The memorials of loss across the district extended to the numerous war memorials scattered throughout the Camden District that mourned the loss of men who never came home after the Great War. These monuments were added to after the Second World War and in recent times with the centenary of the First World War, and have shaped and re-shaped the Camden story in ways that are still hard to identify. Their meaning is a statement of collective memory that is expressed in April and November every year by local communities.
Elsewhere in the district The Oaks Historical Society was formed up in 1979. It has contributed much material to the story telling of the western part of the Camden District, particularly the Burragorang Valley and the silver mining fields of Yerranderie.
The rural-urban fringe and other threats
The role of loss in the Camden story acquired new meaning after 1973 when there was an identifiable shift in the interpretation and representation of ruralness in Camden. The release in 1973 of the ‘Three Cities Plan’ as part of the 1968 Sydney Regional Outline Plan triggered a wave of invaders from the city. Urban planners envisaged three regional centres on Sydney’s outskirts at Camden, Campbelltown and Appin with the ambitious idea of stopping the city’s urban sprawl.
These events strengthened the role of the Camden aesthetic. There was the re-making of place centred on the decline of the country town of Camden as the hub of a thriving rural economy to an idealised country town, a country town of the imagination.

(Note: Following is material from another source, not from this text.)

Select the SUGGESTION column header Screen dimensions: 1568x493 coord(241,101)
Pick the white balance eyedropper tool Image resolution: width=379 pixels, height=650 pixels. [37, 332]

Romantic representations of Camden’s rurality, especially St John’s church, became an important part of the contemporary consciousness. They found their way into official council policy, and been used in literature, publications, tourist and business promotions, websites, artwork, music, museum displays and a host of other places. In 1999 Camden Council’s strategic plan Camden 2025 adopted the language and imagery of Camden’s rurality when it outlined ‘the traditional qualities of a rural lifestyle’, ‘the historic nature’ of the area and the ‘unique rural landscapes and vistas’ in a country town atmosphere.
There was also the influence of the national bicentennial celebrations in 1988 and the publication in the same year of Alan Atkinson’s Camden, Farm and Village Life in Early New South Wales (1988) which examined the early decades of the township. The dust jacket used a romantic watercolour (1850s) attributed to Emily Macarthur which looks ‘across Camden Park to the north-west, with St John’s Church and the distant Blue Mountains closing the view’, with the Nepean River flowing across the vista, similar to the 1886 Garran engraving.
This period also the emergence of the local histories of the area written by keen amateurs with the most notable example being John Wrigley, who has put together several publications the first published in 1980 called A History of Camden. The Camden Historical Society started a small journal in 2001 called Camden History, which the society continues to successfully published specialist local histories for a local audience.
The 21st century saw the evolution in the Camden story to a new generation of writers, most notable amongst them was this author. My work started with a local wartime study of a women’s voluntary organisation and has extended across a range of local themes including the rural-urban fringe, urban history, place, identity, philanthropy, the wartime homefront and local government. Most recently I have told the Camden story in a publication of a pictorial history of the district.